But we called her Aunt Anna Mae, and every time I heard her name I saw a particular basket of flowers. I still see a basket of flowers when I say her name. Unfortunately, all the other mental images I had are gone now, replaced by the alphabetic letters I learned for these words and names when I learned to read. Only the memory of the richness remains - that words had distinct and fascinating shapes, shapes I liked to see when I said the words.
I also remember responding in highly specific ways to automobiles that passed on St. Charles Avenue. This was the 1940s. Some cars looked like long beetles; others were hump-backed. Others were snub-nosed; all had visual personality.
This characterizing of things in terms of personality also left me when I learned to read. But at this early point, when faith in God was planted in me, fascination with shape and texture consumed me. Everywhere I turned I saw things that begged for tributes or descriptions which I couldn't articulate at the time.
Let me describe a few of these experiences because they are so completely interwoven with faith.

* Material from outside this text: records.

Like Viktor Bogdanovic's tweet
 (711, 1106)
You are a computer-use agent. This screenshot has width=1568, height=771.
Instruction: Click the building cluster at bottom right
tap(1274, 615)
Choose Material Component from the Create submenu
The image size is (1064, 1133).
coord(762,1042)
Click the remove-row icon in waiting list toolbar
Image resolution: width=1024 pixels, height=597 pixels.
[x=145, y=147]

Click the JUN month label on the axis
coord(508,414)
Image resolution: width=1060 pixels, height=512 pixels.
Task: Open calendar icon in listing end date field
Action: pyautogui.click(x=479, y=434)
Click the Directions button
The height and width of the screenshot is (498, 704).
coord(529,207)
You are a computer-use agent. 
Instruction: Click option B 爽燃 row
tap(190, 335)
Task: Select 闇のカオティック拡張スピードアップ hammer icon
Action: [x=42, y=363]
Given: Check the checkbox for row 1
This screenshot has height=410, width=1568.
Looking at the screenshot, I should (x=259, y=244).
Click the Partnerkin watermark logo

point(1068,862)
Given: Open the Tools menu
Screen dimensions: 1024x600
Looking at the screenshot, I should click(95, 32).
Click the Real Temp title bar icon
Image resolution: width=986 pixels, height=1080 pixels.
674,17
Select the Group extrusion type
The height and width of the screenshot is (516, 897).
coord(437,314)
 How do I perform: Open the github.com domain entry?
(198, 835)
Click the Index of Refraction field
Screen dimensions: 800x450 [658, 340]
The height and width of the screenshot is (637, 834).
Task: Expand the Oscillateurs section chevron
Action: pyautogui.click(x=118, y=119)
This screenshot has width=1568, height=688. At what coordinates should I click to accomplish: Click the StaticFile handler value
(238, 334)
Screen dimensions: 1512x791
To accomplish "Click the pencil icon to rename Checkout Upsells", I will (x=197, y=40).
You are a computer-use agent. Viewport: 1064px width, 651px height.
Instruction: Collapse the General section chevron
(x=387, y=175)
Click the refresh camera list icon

One time my mother took us to a convent. I don't remember which convent or why we went or what we did.
But when we left it, we walked down a long dark brick sidewalk, banked by a row of tall flowering trees. The blossoms on the trees were pink and a shower of pink blossoms had descended on the bricks so that this was a path of petals on which we walked. I remember thinking, tiny child that I was, that this was so incredibly beautiful that it hurt me. I wanted never to lose this beauty, and I must think about that sidewalk about once a month. The bricks were reddish brown, of course, and the petals made up a carpet of soft, fragile flutter-ing color. I vaguely recall looking back at this over my shoulder, not wanting to leave it. The trees might have been crape myrtle trees.
Here's another experience. One afternoon, I knelt on a chair, looking out the screened window of the "middle bedroom" of our house.
The middle bedroom was my favorite bedroom, not only because it had a black fireplace and a black mantelpiece, and three doors, making it somewhat of a passageway, but because it had the view from this window to which I'd brought a chair. Kneeling on the chair, with my elbows on the window, I could gaze for long periods at the house across Philip Street.
This was a magnificent Greek Revival house with upper and lower porches, and a long flank that ran back the block.
What made it beautiful to me, however, was a giant pecan tree that sheltered this entire stretch of street, and the purple wisteria vine that bloomed along the brick wall of the garden of this house. I remember wanting desperately to possess the beauty of the wisteria, the clusters of fragile purple blossoms that shivered in the wind, but nevertheless looked like bunches of purple grapes.
When the breezes blew, this huge pecan tree danced in the breeze, and the soft air came through the screen window into the house. I stared at that wisteria vine, loving it, wanting to have it forever. And like the petal-strewn walk, I think of it all the time. It lives and breathes in me, that vine and that wall, and beyond it the high walls of the old beige-colored house.